Qu’en est-il des «droits d’auteur», au demeurant ? Question plus tortueuse qu’il n’y paraît : le wiki consacré à Christian Morgenstern note que de nombreuses œuvres publiées après sa mort (en 1914) sont encore aujourd’hui interdites de diffusion. Ce n’est heureusement pas le cas des Galgenlieder, qui semblent être effectivement entrés dans le domaine public depuis quelques décennies.
Le poisson de Morgenstern pourra donc ainsi rejoindre, un jour prochain, la tortue de Vanuatu mise en musique par Tom Johnson… Et pourtant : pour autant que nous puissions voir, une lecture proprement ouxpienne de cette œuvre reste, aujourd’hui encore, à établir. Ainsi, ni Bachlund ni Cantor ne relèvent l’aspect symétrique du poème (symétrie qui s’étend d’ailleurs dans une double direction : graphique ligne par ligne, et palindromique dans le temps), ni la progression logique du nombre de «pieds», que l’on pourrait d’ailleurs exprimer en trois parties comme un haiku : 1-2-3-4/3-4-3-4-3/4-3-2-1. De même, aucun compositeur (pour l’instant) ne semble avoir osé se limiter strictement au matériau fourni par le texte, sans choix exogènes ni inventions supplémentaires de sa part.

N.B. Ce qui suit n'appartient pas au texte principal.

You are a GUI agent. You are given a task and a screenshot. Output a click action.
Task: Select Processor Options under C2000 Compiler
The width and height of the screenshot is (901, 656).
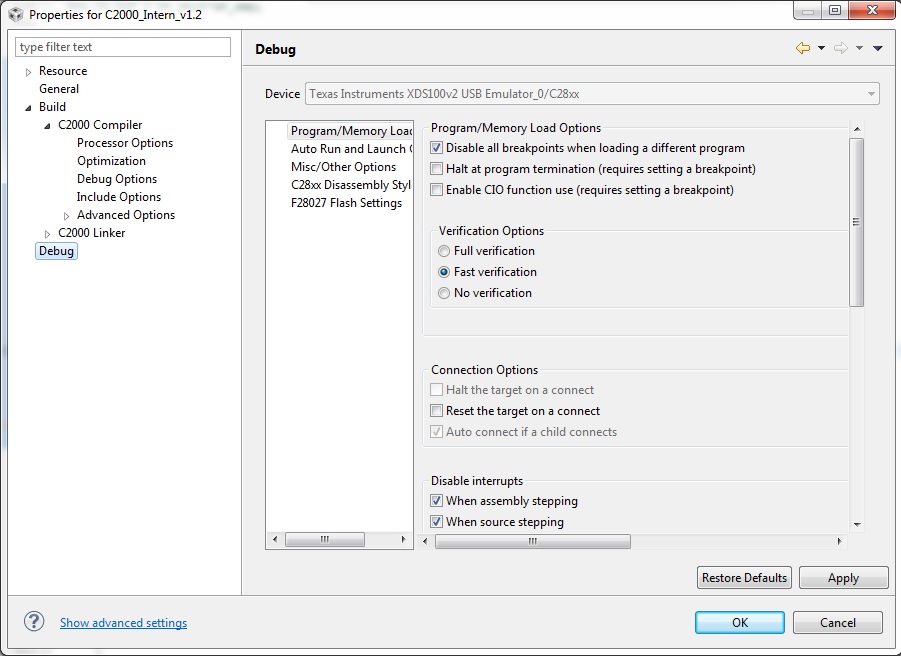tap(124, 142)
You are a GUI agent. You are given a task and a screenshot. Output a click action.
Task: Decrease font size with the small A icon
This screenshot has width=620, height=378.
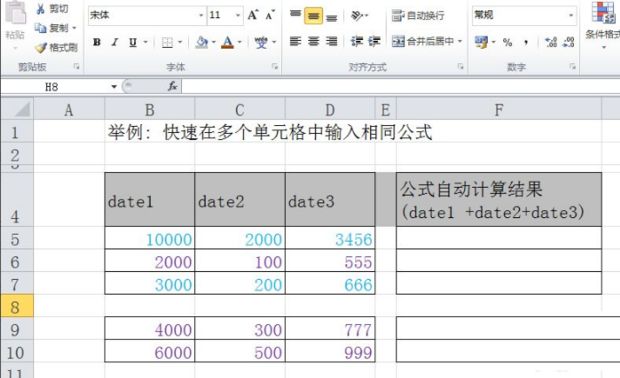click(270, 15)
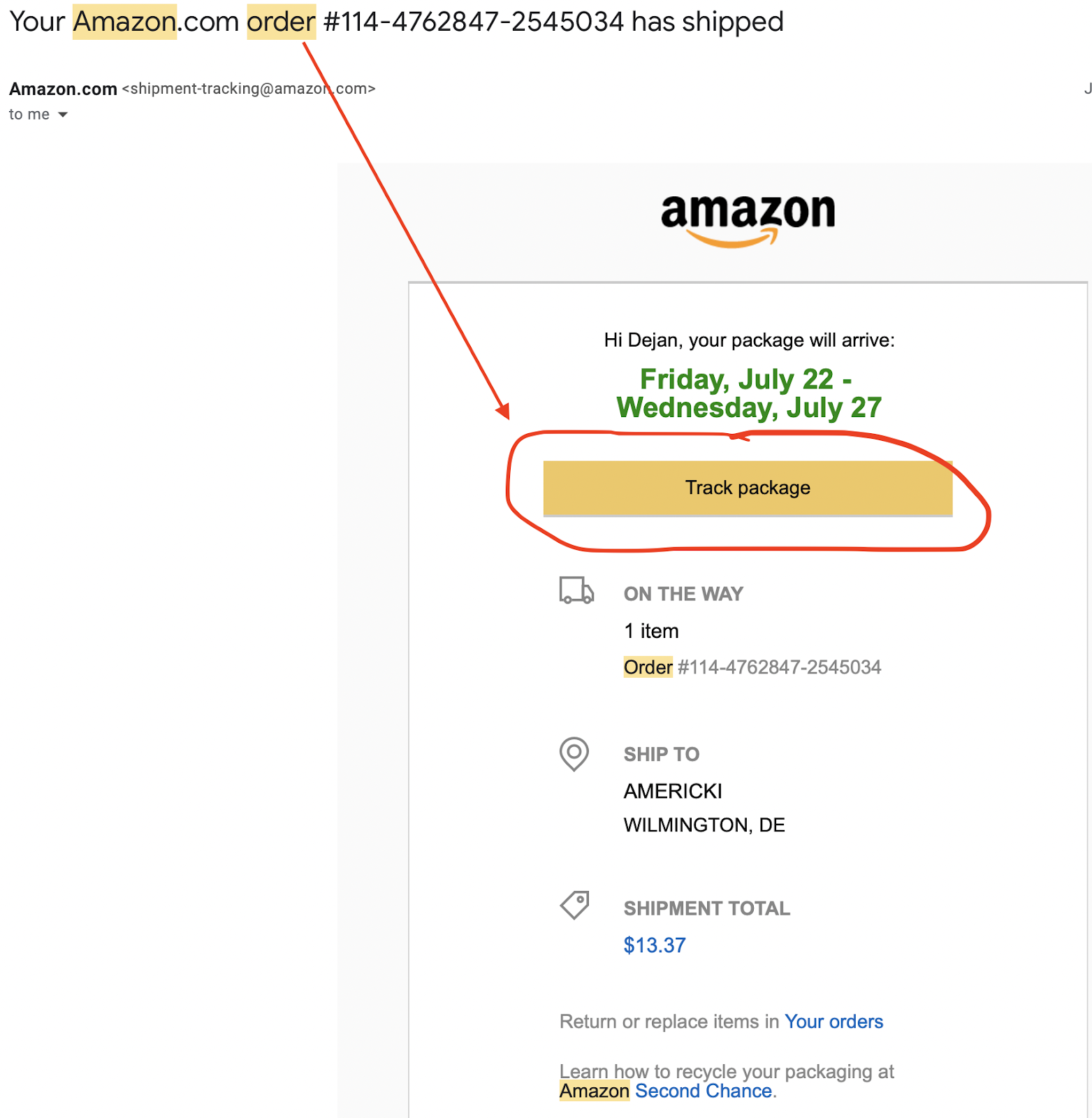Click the shipment-tracking@amazon.com sender address
Screen dimensions: 1092x1118
[x=249, y=89]
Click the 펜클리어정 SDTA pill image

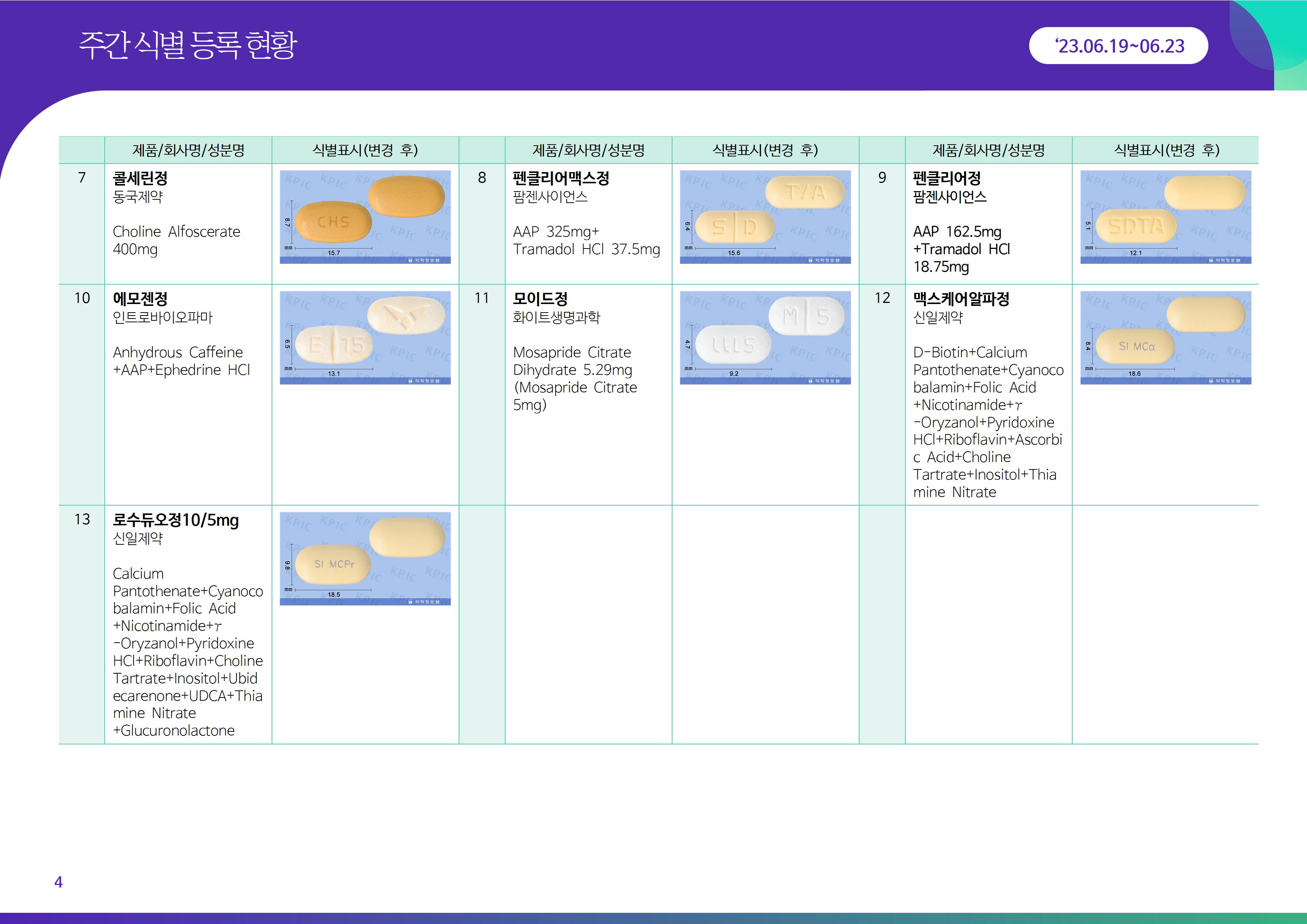[x=1165, y=217]
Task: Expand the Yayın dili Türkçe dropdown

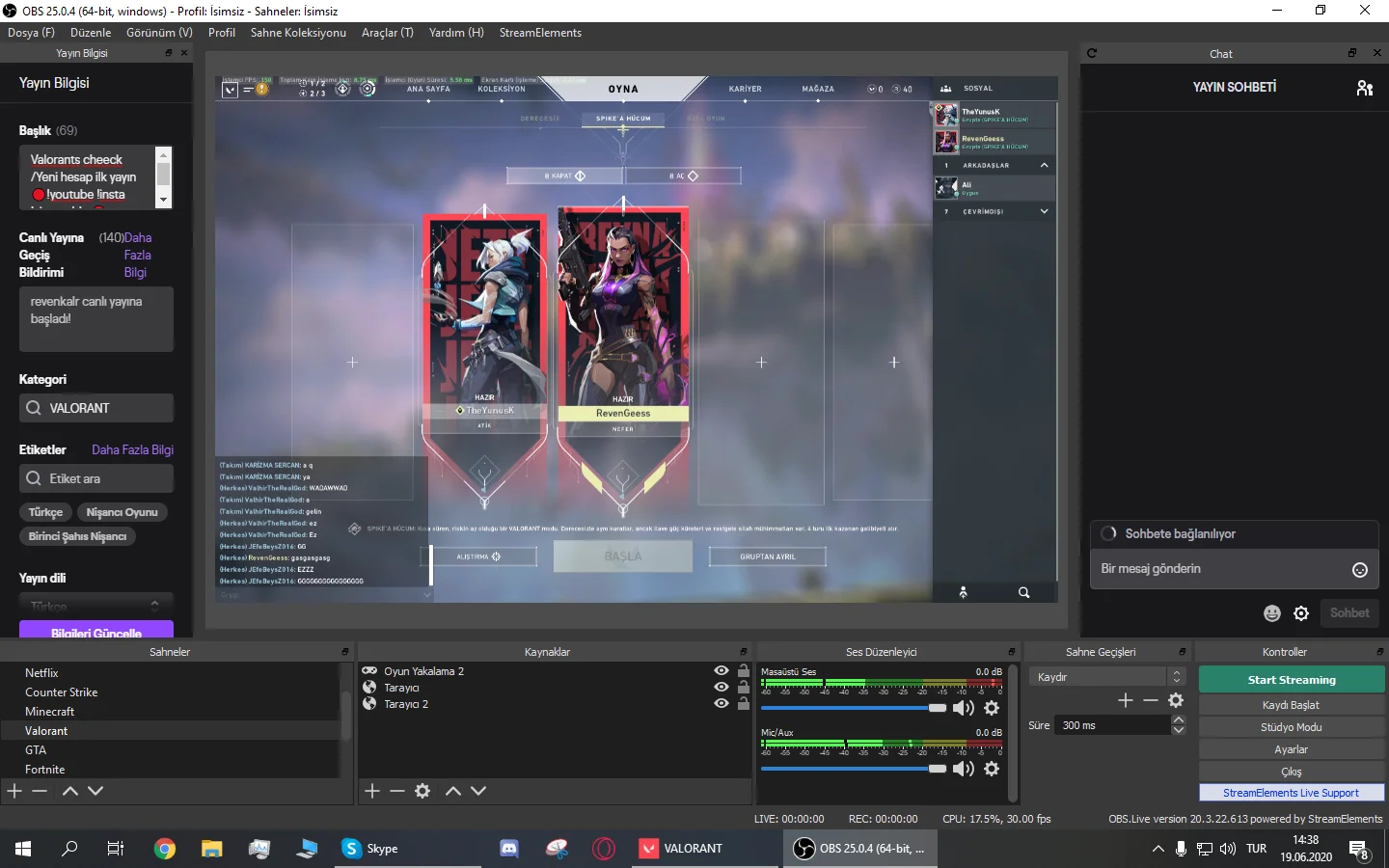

Le «poème le plus profond» recèle donc encore, dans sa simplicité même, des niveaux de lecture inexplorés à ce jour.
En 1888 paraît un étonnant recueil de six «canons énigmatiques» (énigmatiques, mais pas circulaires toutefois).
Étonnant, tout d’abord, par la notation même de ces canons, qui a de quoi laisser perplexe lorsqu’on les découvre : il s’agit censément de partitions pour clavier à quatre mains mais qui ne sont écrites que sur une seule page, sans clé de sol ni de fa… C’est que les duettistes doivent en fait les jouer en même temps en clé de sol et en clé de fa, avec quelques temps de décalage, le changement de clé (et de tessiture) assurant une transposition diatonique à la tierce qui s’harmonise elle-même. Étonnant, aussi, lorsque l’on découvre leur auteur, qui n’était pas réputé pour être particulièrement plaisantin.
«Faut-il sauver le compositeur Draeseke ?» se demande ainsi, en 2013, le chroniqueur Jochen Berger du quotidien de Coburg.
Felix Draeseke (1835-1913) est en effet un compositeur allemand difficile à appréhender. C’est en tant qu’admirateur de Liszt et Wagner (et ami intime de von Bülow) qu’il commence sa carrière, avec une écriture toute entière tournée vers la Zukunftsmusik («musique de l’avenir», mot d’un critique que Wagner s’approprie en 1860). De fait, sa Germania-Marsch fera scandale en 1861 et l’obligera à s’exiler en Suisse pendant quatorze ans. De retour en Allemagne, il épouse à l’âge de 58 ans une de ses anciennes élèves, et se tourne vers un langage de plus en plus formel et contrapuntique, évoquant davantage Brahms que Liszt. (C’est de cette période que datent les présents «canons», op. 42.)
Cette aspiration au classicisme prend alors, au fil des ans, un ton de plus en plus réactionnaire, qui culmine avec la publication en 1906 d’un pamphlet intitulé Die Konfusion in der Musik, où le compositeur septuagénaire s’en prend notamment à Richard Strauss et dénonce, sur un ton quelque peu aigri, ces musiciens «sociaux-démocrates [qui] veulent renverser l’Art [et] conduire à la ruine totale». Il ne lui reste alors que sept ans à vivre, qu’il emploiera à terminer de nombreuses partitions malgré sa santé défaillante et une surdité presque complète.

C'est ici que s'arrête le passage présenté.